**Exercise requirements**.
Bring over the part of the records that opens with the line containing "768x414 pixels." and closes with the line containing "point(96,319)", both included and requests kept. Add 23 to every coordinate in the answers.

<<<<

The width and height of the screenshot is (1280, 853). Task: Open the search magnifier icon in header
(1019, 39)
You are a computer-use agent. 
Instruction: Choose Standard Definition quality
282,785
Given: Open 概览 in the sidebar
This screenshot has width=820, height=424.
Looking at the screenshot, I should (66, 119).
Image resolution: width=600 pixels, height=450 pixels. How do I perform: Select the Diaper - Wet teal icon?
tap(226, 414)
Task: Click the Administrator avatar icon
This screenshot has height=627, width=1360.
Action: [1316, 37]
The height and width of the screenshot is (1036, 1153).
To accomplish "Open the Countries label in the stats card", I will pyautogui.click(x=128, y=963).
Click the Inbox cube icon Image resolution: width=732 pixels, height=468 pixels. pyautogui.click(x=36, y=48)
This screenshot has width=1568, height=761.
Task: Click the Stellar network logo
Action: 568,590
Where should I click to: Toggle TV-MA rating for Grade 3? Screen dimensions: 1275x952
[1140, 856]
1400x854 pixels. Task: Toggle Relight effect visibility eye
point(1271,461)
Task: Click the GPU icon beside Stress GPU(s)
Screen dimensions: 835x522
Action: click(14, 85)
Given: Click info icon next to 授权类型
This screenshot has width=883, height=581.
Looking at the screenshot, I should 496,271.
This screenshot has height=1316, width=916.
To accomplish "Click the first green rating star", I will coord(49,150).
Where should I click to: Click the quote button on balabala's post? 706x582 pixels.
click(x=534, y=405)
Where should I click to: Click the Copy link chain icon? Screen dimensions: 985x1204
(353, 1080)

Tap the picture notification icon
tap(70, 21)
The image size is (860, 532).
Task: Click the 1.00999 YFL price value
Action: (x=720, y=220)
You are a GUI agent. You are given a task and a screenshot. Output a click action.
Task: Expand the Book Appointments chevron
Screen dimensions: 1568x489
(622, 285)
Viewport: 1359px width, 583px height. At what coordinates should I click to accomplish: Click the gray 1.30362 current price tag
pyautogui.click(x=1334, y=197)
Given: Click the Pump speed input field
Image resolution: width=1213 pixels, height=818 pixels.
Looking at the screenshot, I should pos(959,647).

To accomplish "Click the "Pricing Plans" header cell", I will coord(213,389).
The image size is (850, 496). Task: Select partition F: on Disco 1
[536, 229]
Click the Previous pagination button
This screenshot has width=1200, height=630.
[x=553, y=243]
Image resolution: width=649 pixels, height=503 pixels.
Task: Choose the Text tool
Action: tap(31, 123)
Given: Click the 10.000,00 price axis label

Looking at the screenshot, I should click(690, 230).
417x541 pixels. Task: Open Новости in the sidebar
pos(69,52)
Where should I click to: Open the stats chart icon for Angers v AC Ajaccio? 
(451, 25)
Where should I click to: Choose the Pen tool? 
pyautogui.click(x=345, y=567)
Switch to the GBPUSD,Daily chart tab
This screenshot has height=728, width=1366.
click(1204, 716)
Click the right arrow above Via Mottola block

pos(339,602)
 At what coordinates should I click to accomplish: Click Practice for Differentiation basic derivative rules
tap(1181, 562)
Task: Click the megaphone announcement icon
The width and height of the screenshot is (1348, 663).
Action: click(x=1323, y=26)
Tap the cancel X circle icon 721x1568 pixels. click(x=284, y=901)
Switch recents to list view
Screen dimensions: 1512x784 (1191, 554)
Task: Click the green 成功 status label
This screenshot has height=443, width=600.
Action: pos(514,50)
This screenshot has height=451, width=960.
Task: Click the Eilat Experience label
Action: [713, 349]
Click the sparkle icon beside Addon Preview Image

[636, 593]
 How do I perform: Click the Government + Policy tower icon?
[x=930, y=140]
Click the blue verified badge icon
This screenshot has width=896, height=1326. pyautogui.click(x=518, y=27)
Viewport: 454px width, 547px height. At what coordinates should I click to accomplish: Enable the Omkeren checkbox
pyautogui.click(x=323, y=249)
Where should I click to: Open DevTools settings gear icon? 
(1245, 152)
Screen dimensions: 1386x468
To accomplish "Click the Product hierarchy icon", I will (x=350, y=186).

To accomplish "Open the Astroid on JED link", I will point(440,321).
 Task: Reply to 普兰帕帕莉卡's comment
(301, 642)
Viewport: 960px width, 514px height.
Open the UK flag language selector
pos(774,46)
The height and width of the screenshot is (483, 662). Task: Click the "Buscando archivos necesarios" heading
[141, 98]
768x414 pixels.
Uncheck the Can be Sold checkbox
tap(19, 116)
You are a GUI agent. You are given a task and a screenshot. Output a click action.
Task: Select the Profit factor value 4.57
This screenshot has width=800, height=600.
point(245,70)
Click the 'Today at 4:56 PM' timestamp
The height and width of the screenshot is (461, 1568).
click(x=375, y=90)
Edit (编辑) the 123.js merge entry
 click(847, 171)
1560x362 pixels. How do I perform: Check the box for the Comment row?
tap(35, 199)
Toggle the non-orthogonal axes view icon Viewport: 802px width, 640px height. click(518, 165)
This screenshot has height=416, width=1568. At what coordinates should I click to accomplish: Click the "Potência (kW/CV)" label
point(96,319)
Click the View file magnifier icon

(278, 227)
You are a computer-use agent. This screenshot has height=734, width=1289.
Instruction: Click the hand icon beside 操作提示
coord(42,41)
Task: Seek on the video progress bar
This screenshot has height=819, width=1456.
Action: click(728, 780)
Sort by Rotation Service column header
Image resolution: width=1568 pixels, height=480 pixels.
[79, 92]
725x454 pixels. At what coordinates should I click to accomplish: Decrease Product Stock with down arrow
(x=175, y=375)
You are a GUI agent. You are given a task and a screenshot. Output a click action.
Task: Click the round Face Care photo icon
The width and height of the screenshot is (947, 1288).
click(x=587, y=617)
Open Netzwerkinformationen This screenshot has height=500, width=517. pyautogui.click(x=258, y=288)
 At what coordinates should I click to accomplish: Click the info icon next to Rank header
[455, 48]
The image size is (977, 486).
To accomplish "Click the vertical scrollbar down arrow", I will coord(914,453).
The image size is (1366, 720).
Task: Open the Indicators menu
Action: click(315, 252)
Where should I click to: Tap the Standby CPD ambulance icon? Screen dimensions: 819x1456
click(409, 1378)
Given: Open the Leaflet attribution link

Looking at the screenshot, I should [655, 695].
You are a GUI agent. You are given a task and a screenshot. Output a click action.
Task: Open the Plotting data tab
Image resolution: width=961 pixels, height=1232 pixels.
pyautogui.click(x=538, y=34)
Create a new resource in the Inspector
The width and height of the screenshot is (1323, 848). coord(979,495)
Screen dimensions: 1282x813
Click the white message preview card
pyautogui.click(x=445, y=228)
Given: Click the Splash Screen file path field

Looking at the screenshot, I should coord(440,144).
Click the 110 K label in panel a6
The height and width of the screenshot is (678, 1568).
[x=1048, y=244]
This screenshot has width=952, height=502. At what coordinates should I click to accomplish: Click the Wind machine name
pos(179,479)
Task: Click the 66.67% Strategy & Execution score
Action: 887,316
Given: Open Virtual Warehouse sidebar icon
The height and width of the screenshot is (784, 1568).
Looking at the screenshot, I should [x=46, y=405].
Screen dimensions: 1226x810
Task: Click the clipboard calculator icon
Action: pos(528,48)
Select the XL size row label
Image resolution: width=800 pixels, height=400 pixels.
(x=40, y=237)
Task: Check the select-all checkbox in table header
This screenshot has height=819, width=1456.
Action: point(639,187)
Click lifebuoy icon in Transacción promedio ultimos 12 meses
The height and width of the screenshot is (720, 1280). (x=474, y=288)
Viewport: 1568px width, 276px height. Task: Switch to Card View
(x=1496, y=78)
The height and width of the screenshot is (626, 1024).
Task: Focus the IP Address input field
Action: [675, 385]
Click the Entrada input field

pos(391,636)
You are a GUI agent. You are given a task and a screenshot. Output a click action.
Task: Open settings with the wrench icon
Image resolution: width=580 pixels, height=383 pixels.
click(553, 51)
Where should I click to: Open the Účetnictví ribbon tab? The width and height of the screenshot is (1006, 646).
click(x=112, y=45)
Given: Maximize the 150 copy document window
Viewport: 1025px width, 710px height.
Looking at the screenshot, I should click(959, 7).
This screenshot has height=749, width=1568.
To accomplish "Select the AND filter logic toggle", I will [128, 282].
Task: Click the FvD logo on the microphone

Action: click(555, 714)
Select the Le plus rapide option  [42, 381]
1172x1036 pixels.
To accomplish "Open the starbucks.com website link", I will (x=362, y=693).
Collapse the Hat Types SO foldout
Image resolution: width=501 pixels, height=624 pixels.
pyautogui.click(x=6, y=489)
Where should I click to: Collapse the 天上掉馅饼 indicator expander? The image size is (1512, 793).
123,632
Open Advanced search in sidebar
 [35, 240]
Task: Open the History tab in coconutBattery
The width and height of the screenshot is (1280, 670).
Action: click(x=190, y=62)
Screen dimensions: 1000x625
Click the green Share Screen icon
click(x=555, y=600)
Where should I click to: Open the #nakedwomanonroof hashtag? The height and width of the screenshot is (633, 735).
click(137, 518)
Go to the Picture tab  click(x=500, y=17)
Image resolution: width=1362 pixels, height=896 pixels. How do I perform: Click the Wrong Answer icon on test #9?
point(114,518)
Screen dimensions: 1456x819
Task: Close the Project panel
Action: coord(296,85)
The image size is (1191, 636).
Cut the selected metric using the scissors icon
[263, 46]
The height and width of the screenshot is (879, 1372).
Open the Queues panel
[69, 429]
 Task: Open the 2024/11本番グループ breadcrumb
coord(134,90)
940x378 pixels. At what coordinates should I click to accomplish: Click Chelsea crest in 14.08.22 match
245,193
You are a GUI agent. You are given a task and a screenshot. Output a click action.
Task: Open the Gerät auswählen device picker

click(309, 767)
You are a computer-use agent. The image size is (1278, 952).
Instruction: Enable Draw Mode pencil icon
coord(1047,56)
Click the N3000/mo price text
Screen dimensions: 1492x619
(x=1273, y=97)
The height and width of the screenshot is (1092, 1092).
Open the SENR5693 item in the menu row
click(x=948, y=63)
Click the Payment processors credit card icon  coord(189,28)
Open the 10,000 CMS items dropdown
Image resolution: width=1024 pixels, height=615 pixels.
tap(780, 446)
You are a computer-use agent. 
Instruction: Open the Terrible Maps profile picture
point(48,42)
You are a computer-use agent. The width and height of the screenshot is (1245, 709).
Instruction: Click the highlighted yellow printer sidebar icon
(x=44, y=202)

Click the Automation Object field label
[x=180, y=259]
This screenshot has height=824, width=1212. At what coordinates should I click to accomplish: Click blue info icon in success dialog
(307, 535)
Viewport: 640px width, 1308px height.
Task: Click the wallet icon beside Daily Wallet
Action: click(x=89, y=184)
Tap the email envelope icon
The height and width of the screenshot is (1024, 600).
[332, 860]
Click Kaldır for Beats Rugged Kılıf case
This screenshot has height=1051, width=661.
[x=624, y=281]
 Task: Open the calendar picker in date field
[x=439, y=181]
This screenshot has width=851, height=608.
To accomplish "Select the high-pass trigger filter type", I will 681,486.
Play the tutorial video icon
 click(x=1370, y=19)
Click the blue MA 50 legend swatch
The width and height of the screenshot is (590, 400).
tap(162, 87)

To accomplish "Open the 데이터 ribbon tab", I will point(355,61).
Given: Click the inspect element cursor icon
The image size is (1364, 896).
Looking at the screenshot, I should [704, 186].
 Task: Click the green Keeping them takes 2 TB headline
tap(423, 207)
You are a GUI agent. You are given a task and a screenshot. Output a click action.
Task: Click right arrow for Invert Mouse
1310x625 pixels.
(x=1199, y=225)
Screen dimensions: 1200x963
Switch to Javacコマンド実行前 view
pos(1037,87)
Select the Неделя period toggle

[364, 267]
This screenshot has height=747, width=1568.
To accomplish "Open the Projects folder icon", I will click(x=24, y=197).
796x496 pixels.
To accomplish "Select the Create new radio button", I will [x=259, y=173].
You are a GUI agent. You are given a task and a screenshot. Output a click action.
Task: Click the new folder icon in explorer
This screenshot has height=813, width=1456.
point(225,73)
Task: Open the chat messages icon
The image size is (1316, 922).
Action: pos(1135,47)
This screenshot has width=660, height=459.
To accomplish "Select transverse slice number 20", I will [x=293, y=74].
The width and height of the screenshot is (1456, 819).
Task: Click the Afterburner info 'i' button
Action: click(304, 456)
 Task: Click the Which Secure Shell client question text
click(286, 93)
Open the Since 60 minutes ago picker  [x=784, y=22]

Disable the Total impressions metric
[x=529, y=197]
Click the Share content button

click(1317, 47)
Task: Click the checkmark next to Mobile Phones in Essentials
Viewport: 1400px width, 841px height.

>>>>

**Full response**.
768x414 pixels.
Uncheck the Can be Sold checkbox
tap(42, 139)
You are a GUI agent. You are given a task and a screenshot. Output a click action.
Task: Select the Profit factor value 4.57
This screenshot has width=800, height=600.
point(268,93)
Click the 'Today at 4:56 PM' timestamp
The height and width of the screenshot is (461, 1568).
click(x=398, y=113)
Edit (编辑) the 123.js merge entry
 click(870, 194)
1560x362 pixels. How do I perform: Check the box for the Comment row?
tap(58, 222)
Toggle the non-orthogonal axes view icon Viewport: 802px width, 640px height. click(541, 188)
This screenshot has height=416, width=1568. At what coordinates should I click to accomplish: Click the "Potência (kW/CV)" label
point(119,342)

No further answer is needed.